Neben der schon angesprochenen Kostenreduktion sind laut Musk noch weitere Bedingungen notwendig, um die Marsflüge wirtschaftlich machbar zu gestalten. Die Raumschiffe müssten nicht nur wiederverwendbar sein, sondern auch im Erdorbit betankt werden können. Denn der Start einer Rakete wäre – auch aufgrund der Treibstoffkosten – zu teuer. Zudem müsste man in der neuen Heimat Mars Treibstoff produzieren können, damit auch die Rückreise klappt. Musk will 2022 mit den ersten Marsflügen beginnen. Da die beiden Planeten jedoch nur alle 500 Tage so angeordnet sind, dass der kürzeste Weg von der Erde zum Mars möglich ist, sind auch diese Zahlen optimistisch geschätzt.

Wir wollen, dass Millionen von Menschen im Weltraum arbeiten und leben. (Jeff Bezos)

Doch Musk und Aldrin sind mit ihren Ideen und Wünschen nicht alleine. Überhaupt, so scheint es, ist der bemannte Marsflug eine Spielwiese für exzentrische Milliardäre und Unternehmer. Denn auch Virgin-Gründer Richard Branson betätigt sich in der Luftfahrt. Branson will nicht nur touristische Weltraumflüge anbieten, sondern die Menschheit auch Richtung Mars bewegen. Jeff Bezos will mit seinem Unternehmen Blue Origin ebenfalls Raketen bauen, mit deren Hilfe das Weltall erkundet werden soll. „Die Vision für Blue Origin ist ziemlich einfach. Wir wollen, dass Millionen von Menschen im Weltraum arbeiten und leben. Das wird noch eine Zeit lang dauern – aber es ist ein erstrebenswertes Ziel“, sagte Bezos bei einer Pressekonferenz.

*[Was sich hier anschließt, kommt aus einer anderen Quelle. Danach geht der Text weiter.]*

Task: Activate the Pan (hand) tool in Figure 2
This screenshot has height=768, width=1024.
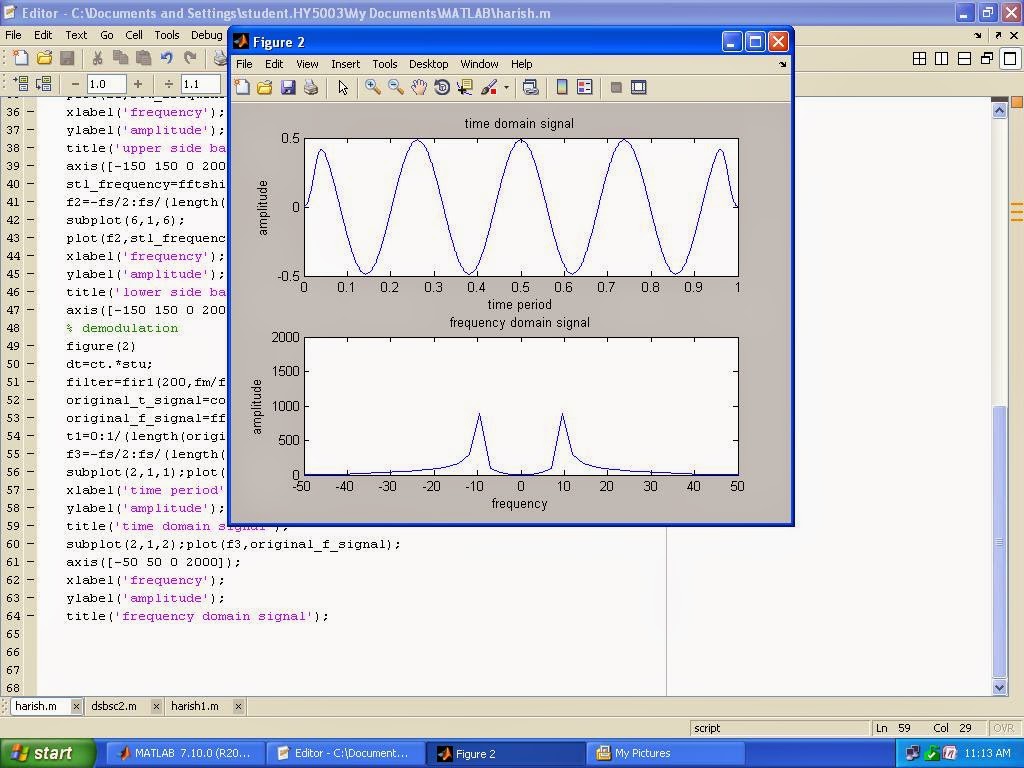Action: [x=419, y=87]
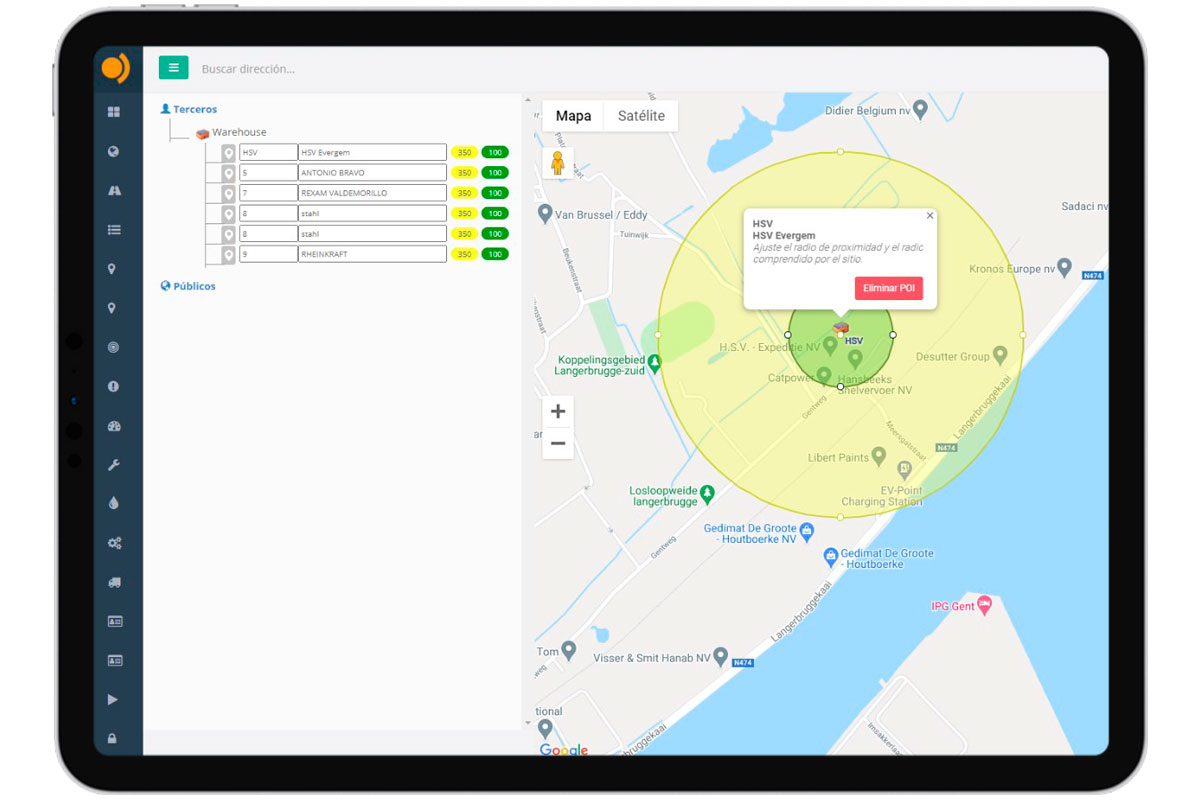Click the lock icon at sidebar bottom
1200x800 pixels.
[112, 738]
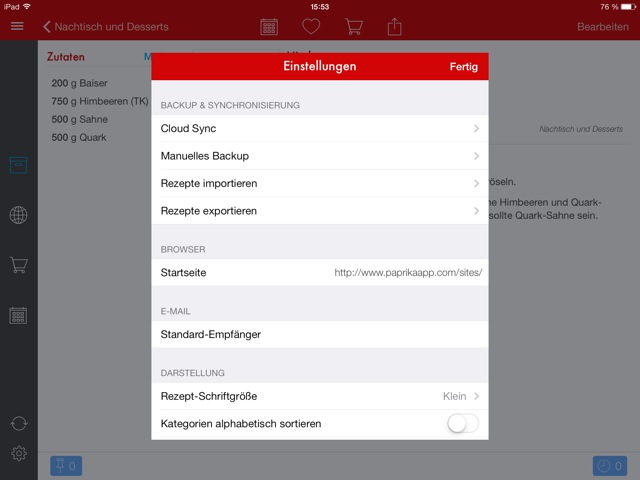Screen dimensions: 640x480
Task: Tap the calendar icon in top toolbar
Action: coord(269,27)
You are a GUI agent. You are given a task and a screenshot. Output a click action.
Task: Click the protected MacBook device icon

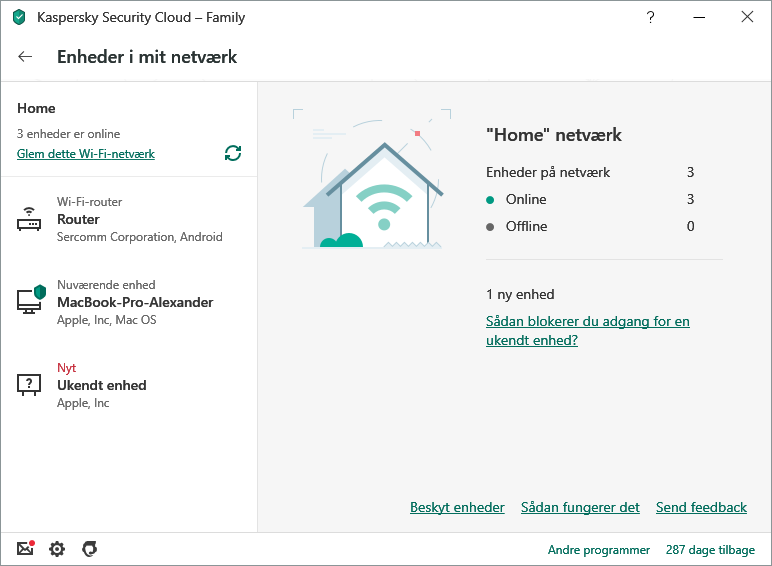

Doch bei all der Euphorie der Unternehmer fällt es schwer, die Annahmen einfach wegzuwischen. Das sehen auch Experten so: Denn laut ihnen seien alle Pläne zur Besiedelung des Mars derzeit noch deutlich mehr Vision als Realität. Zu dieser Gruppe zählt auch Wolfgang Baumjohann, Leiter des Instituts für Weltraumforschung in Graz. Der Forscher ist Mitglied der Österreichischen Akademie der Wissenschaften, der Deutschen Nationalen Akademie der Wissenschaften Leopoldina und der International Academy of Astronautics. Außerdem ist er noch Fellow der American Geophysical. Baumjohann sieht wenig Chancen, dass Musks Pläne sich bald in die Tat umsetzen lassen: „Dass Menschen in den nächsten 20 Jahren auf den Mars übersiedeln, wird definitiv nicht passieren. Eine Mars­kolonie ist in diesem Jahrhundert wohl nicht darstellbar. Dabei ist der Flug zum Mars weniger ein technisches als ein finanzielles Problem. Die erste Mondlandung kostete rund 100 Milliarden US-Dollar, damals hat John F. Kennedy das Projekt bezahlt. Die erste Marslandung wird aber eher 400 bis 500 Milliarden US-Dollar kosten. Dieses Geld wird derzeit nicht bereitgestellt.“

Auch die von Elon Musk unterstellte Finanzierung über privatwirtschaftliche Kanäle – sprich den Ticketverkauf – sei aus heutiger Sicht nicht realistisch. „Privatwirtschaftlich lässt sich das nicht finanzieren. Da müsste Elon Musk noch einige Milliardäre finden, die ein Ticket bezahlen, um auf 500 Milliarden US-Dollar zu kommen.“ Baumjohann sieht die einzige „Hoffnung“ für die Kolonialisierung des Mars in einem Zustand, der der Stimmung während des Kalten Krieges ähnelt. Ein „Wettlauf der Systeme“, wie der Forscher es beschreibt, könnte zu einer Beschleunigung des Unterfangens führen. Doch selbst dann sind fünf bis zehn Jahre für den Wissenschaftler Utopie. „China geht vom Jahr 2050 oder 2060 aus, das ist schon eher realistisch“, sagt Baumjohann.

Nicht gleich Geschwister

Abgesehen davon, dass neben allen oben aufgezählten Gemeinsamkeiten zwischen Erde und Mars auch genügend Unterschiede herrschen. Der Luftdruck liegt bei unter einem Prozent von dem, der auf der Erde herrscht – Menschen könnten also aus heutiger Sicht nicht ohne Druckanzüge auf dem Planeten leben. Die unterschiedliche Stärke der planetaren Magnetfelder könnte zudem zu einem Ausbruch von bisher schlafenden Vulkanen führen. Weiters liegt die Durchschnittstemperatur bei minus 60 Grad Celsius, die der Erde hingegen bei rund 15 Grad Celsius.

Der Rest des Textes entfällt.